AT Theatre introduced an interesting Fall production last night in the auditorium which continues tonight and will have a double showing tomorrow. The Play That Goes Wrong is a worldwide hit London-based production, developed by Henry Lewis, Jonathan Sayer, and Henry Shields of Mischief Theatre company. The play has gone on to win awards such as “Best New Comedy” at the 2015 Lawrence Olivier Awards and a 2017 Tony Award for its Broadway transfer.
“At the Illinois High School Theatre Festival, a number of students and staff saw Maine East’s production of this show. We loved it and thought it would be a super fun show to produce,” said Theatre director Anna McSweeney.

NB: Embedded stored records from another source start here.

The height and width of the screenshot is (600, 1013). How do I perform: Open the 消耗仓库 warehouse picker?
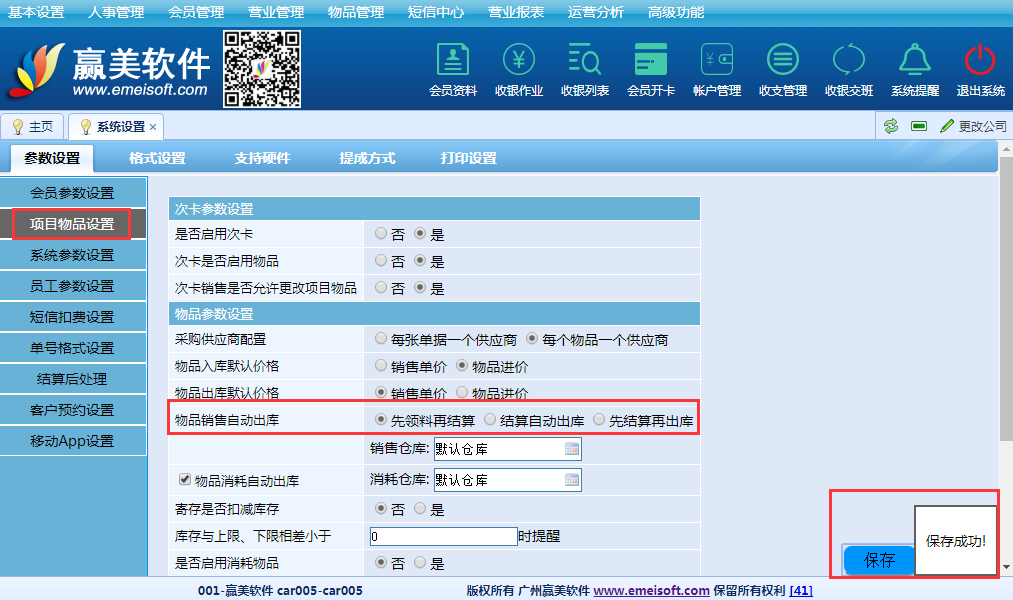572,480
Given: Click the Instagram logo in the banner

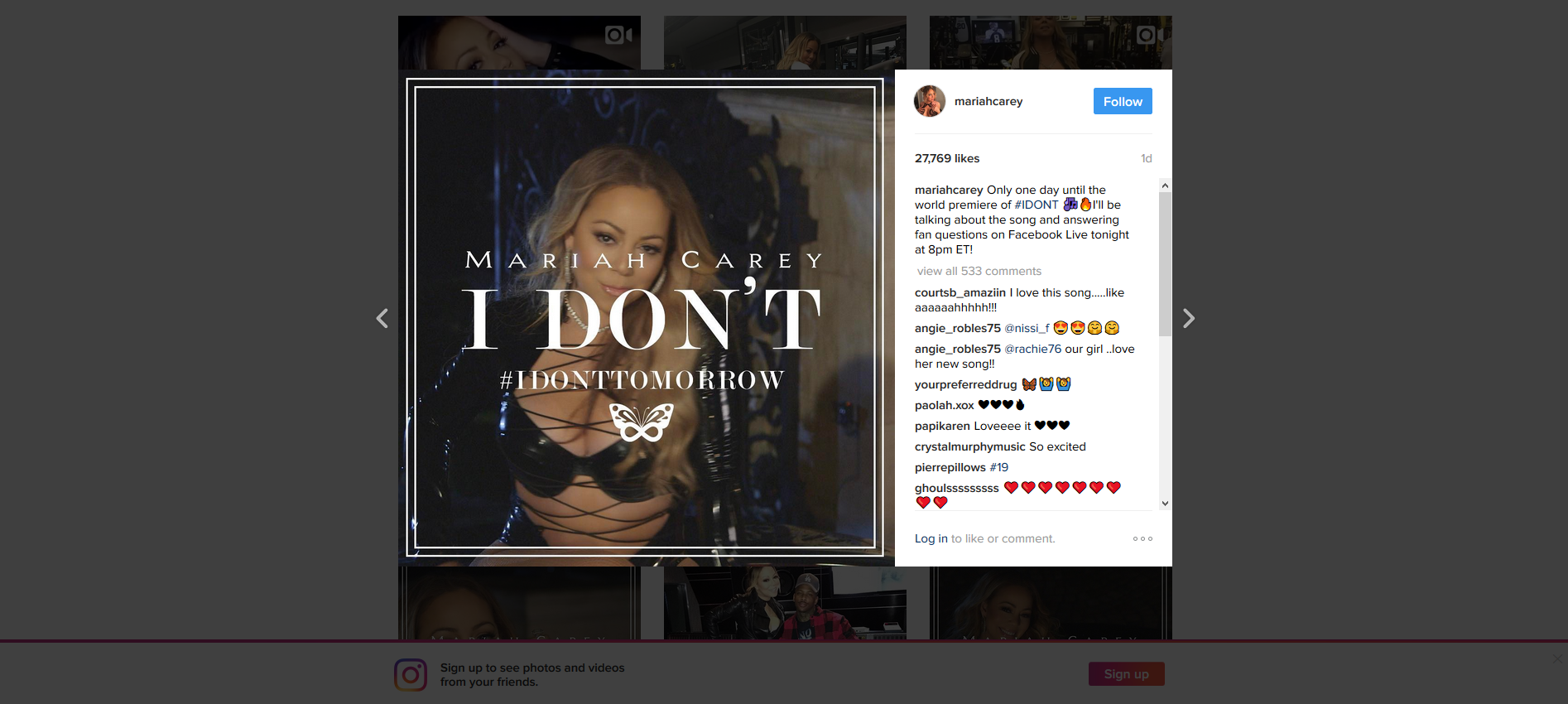Looking at the screenshot, I should tap(411, 675).
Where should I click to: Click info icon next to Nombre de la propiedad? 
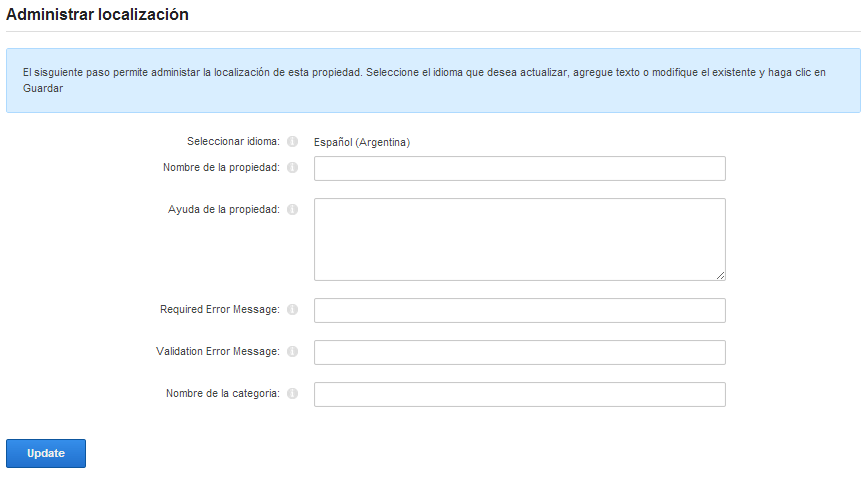292,168
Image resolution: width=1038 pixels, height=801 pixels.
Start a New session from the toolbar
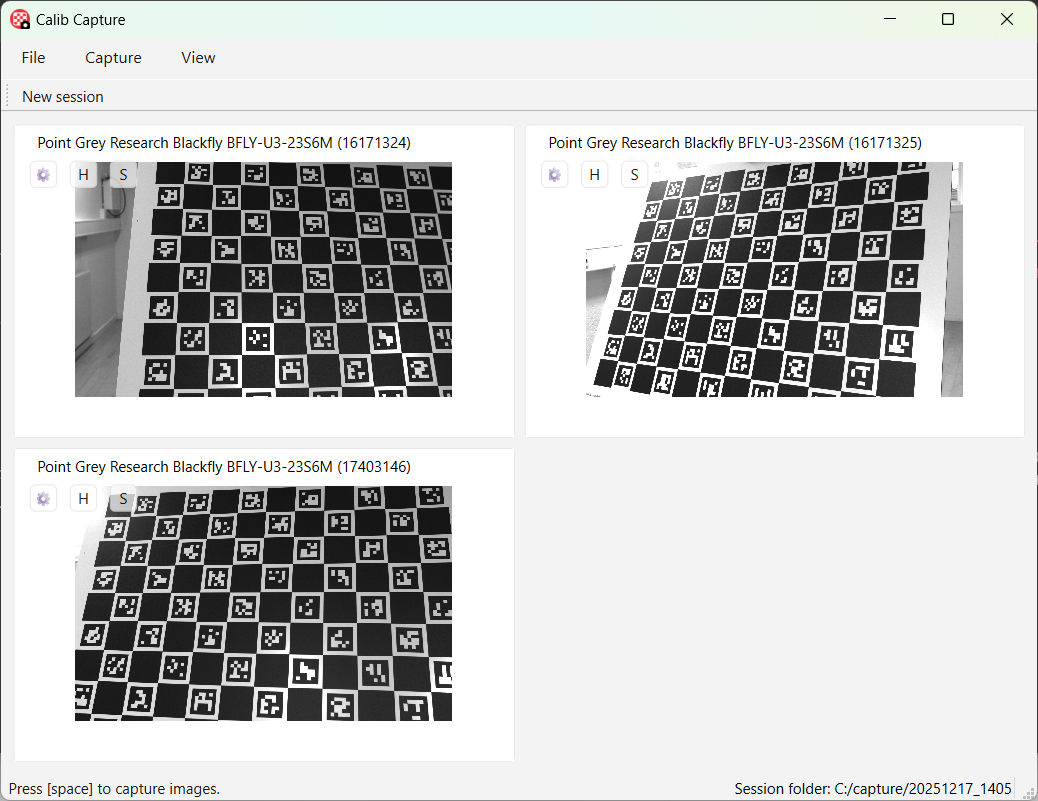63,97
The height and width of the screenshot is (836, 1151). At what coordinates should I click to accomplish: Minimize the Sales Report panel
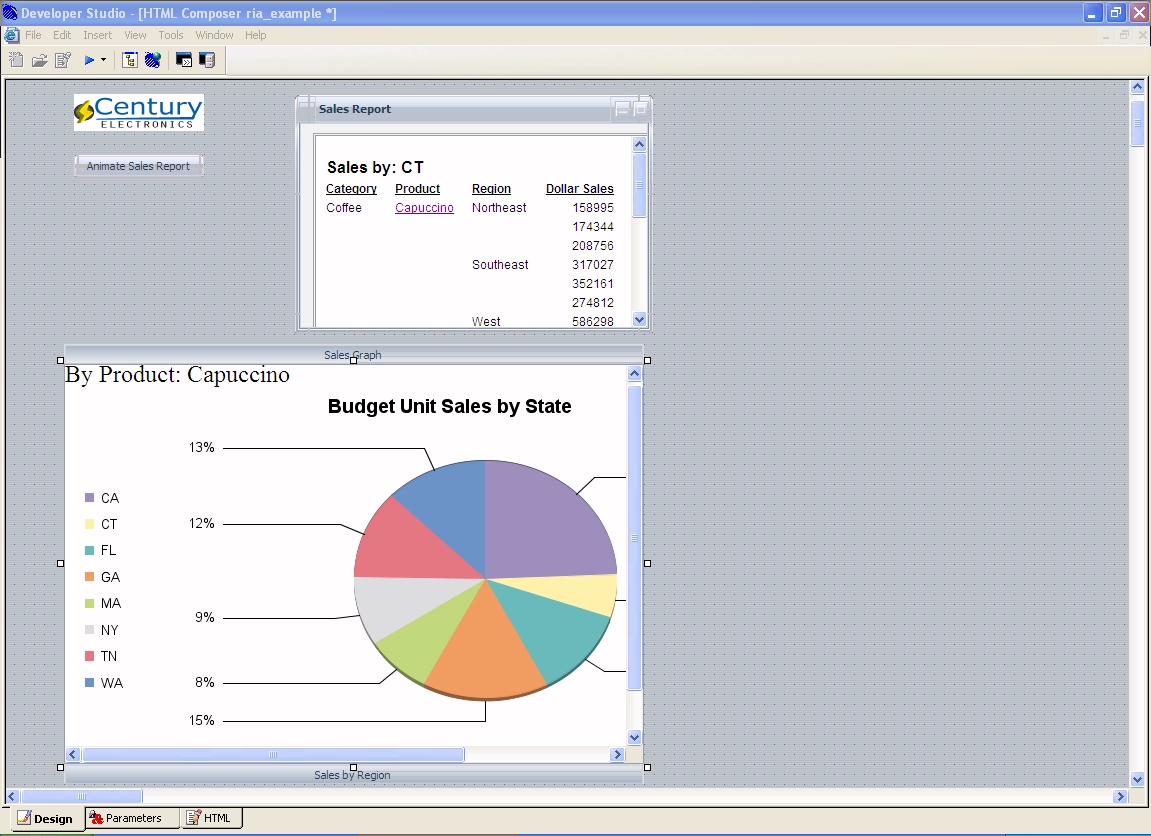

The Play That Goes Wrong is known most for its comedic nature and riveting storytelling.
“It’s definitely a laugh-out-loud comedy, which we haven’t done in a while. There is also a lot of stage combat,” said McSweeney.
The actors in the production have put a lot of effort into perfecting their performance and their execution of their widely loved characters.
“Students were given a monologue for general auditions and asked to rehearse and perform. Students also have access to the script, so they can read the play before auditioning. I also encourage all students to research and watch different performances, never to copy, but to understand the characters,” said McSweeney.
The audition process exhibits the playfulness that the production will have, with warm-up games to recognize the character dynamics that will be conveyed in the play.
“It was pretty standard for an audition process. We had to read a portion of the opening monologue. We also had a group meetup where we played some warm-up games to get a feel for the dynamic between actors,” said Nathan Redmann, (Need to find out who he plays).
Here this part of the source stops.